Work instructions
(1) Using the two biographies below, explain in one to three sentences how Mr. Evans came to be involved in preparing SCI's financial statements.
(2) Please answer these questions from the two biographies below:
(a) For how many years did Ms. Stone serve as Director of the New York State Division of the Budget?
(b) Over what period did Ms. Stone work as a budget analyst/examiner before becoming Director?
(c) Which organization's audit committee did Mr. Evans formerly chair?

[begin Given passage]

Ms. Stone served for five years as Director of the New York State Division of the Budget. As part of her role as Director, Ms. Stone was actively involved in overseeing the development of the State’s operating, local assistance and capital budgets, its financial plan and related documents; overseeing the development of the State’s bond-related disclosure documents and certifying that they fairly presented the State’s financial position; reviewing audits of various State and local agencies and programs; and coordinating the State’s system of internal audit and control. Prior to serving as Director, Ms. Stone worked as a budget analyst/examiner with increasing levels of responsibility over a 30 year period, including approximately five years as Deputy Budget Director. Ms. Stone has also served as Chair of the New York State Racing Association Oversight Board, as Chair of the Public Authorities Control Board, as a Commissioner on the New York State Commission on Public Authority Reform and as a member of the Boards of Directors of several New York State public authorities. These positions have involved overseeing operations and finances of certain entities and assessing the adequacy of project/entity financing and financial reporting. Currently, Ms. Stone is on the Board of Directors of CBOE Holdings, Inc., of the Chicago Board Options Exchange, and of C2 Options Exchange. Ms. Stone’s position on the boards of these entities and as a member of both CBOE Holdings’ Audit Committee and its Finance Committee has involved, among other things, the oversight of audits, audit plans and preparation of financial statements.
Mr. Evans was formerly President and Chief Operating Officer of SCI Financial Group, Inc., a full service registered broker-dealer and registered investment adviser (“SCI”). As part of his role as President and Chief Operating Officer, Mr. Evans actively supervised the Chief Financial Officer (the “CFO”) and actively supervised the CFO’s preparation of financial statements and other filings with various regulatory authorities. In such capacity, Mr. Evans was actively involved in the preparation of SCI’s financial statements and the resolution of issues raised in connection therewith. Mr. Evans has also served on the audit committee of various reporting companies. At such companies, Mr. Evans was involved in the oversight of audits, audit plans, and the preparation of financial statements. Mr. Evans also formerly chaired the audit committee of the Federal Reserve Bank of Chicago.

[end Given passage]
[begin Extracted records]

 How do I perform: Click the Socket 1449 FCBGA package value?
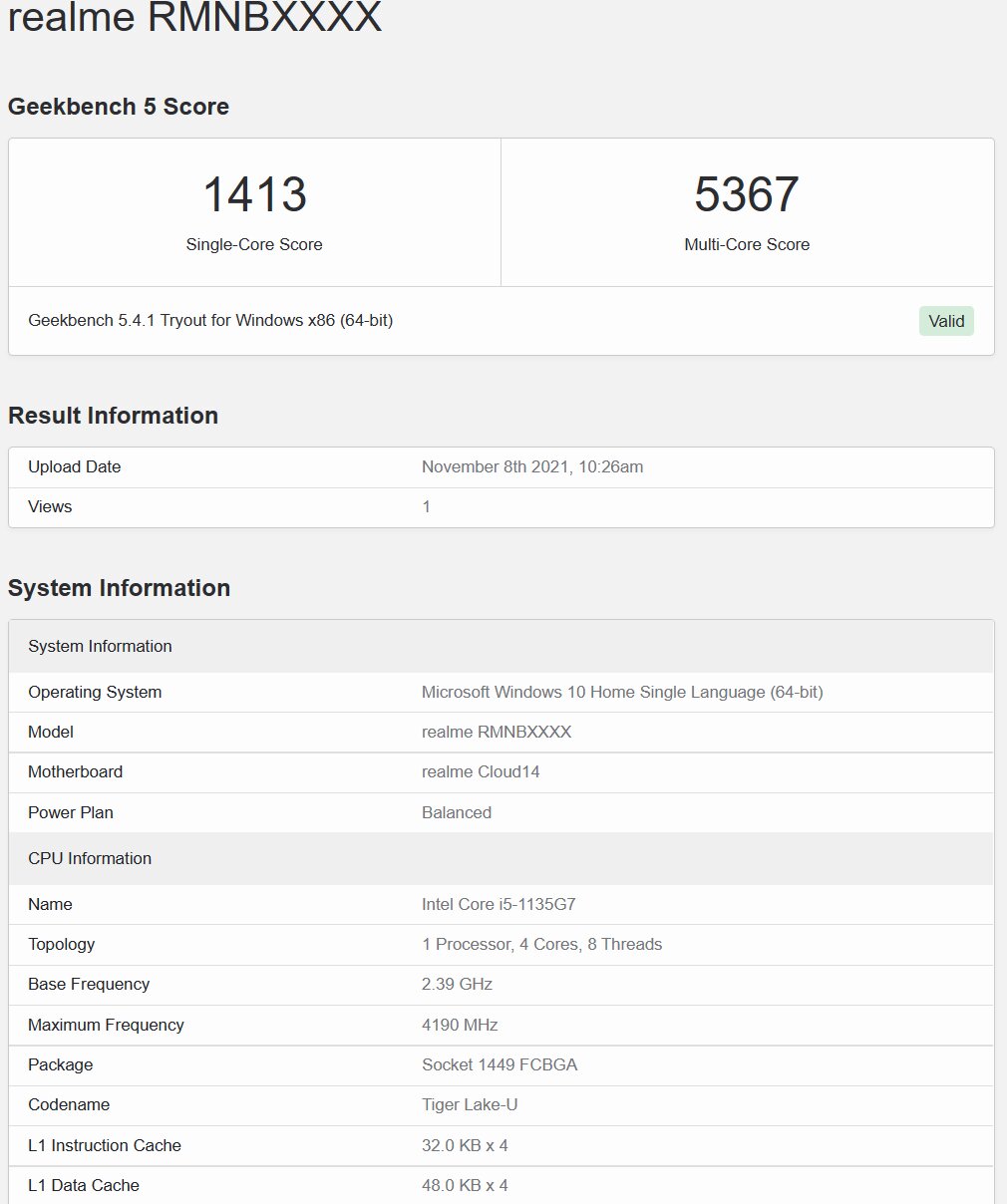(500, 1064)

[end Extracted records]
[begin Extracted records]

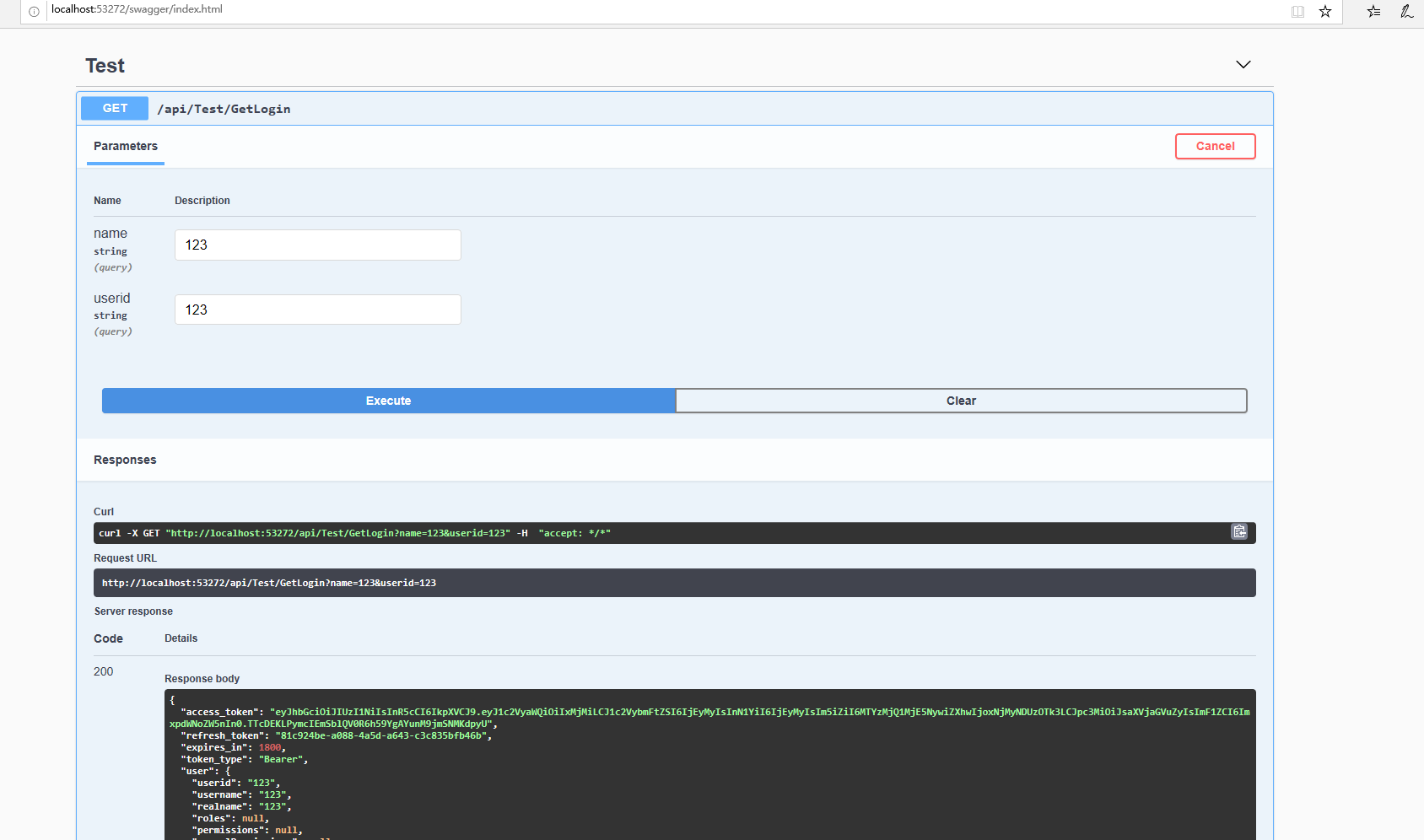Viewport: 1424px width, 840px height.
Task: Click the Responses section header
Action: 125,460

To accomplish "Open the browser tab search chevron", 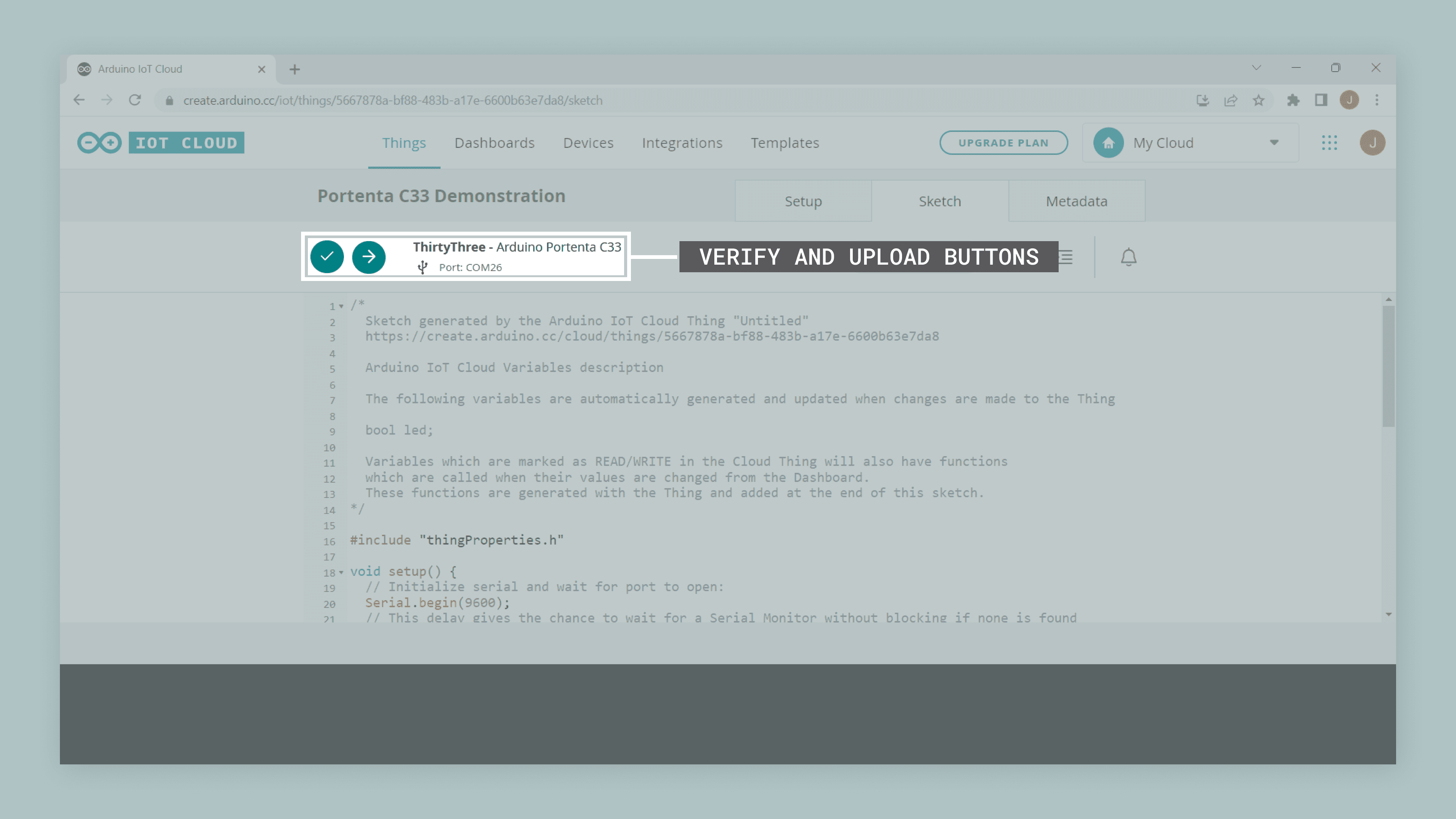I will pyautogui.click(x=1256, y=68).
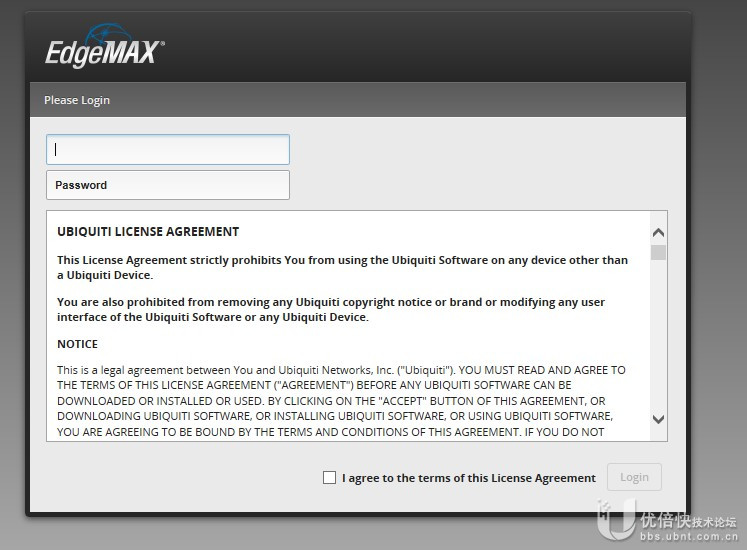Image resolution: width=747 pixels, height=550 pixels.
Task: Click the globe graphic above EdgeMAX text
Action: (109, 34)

[end Extracted records]

Exercise responses
(1) As President and Chief Operating Officer of SCI, Mr. Evans actively supervised the Chief Financial Officer, including the CFO's preparation of financial statements and other regulatory filings. In that capacity he was actively involved in preparing SCI's financial statements and resolving the issues raised in connection with them.

(2)
(a) Five years.
(b) A 30-year period.
(c) The Federal Reserve Bank of Chicago.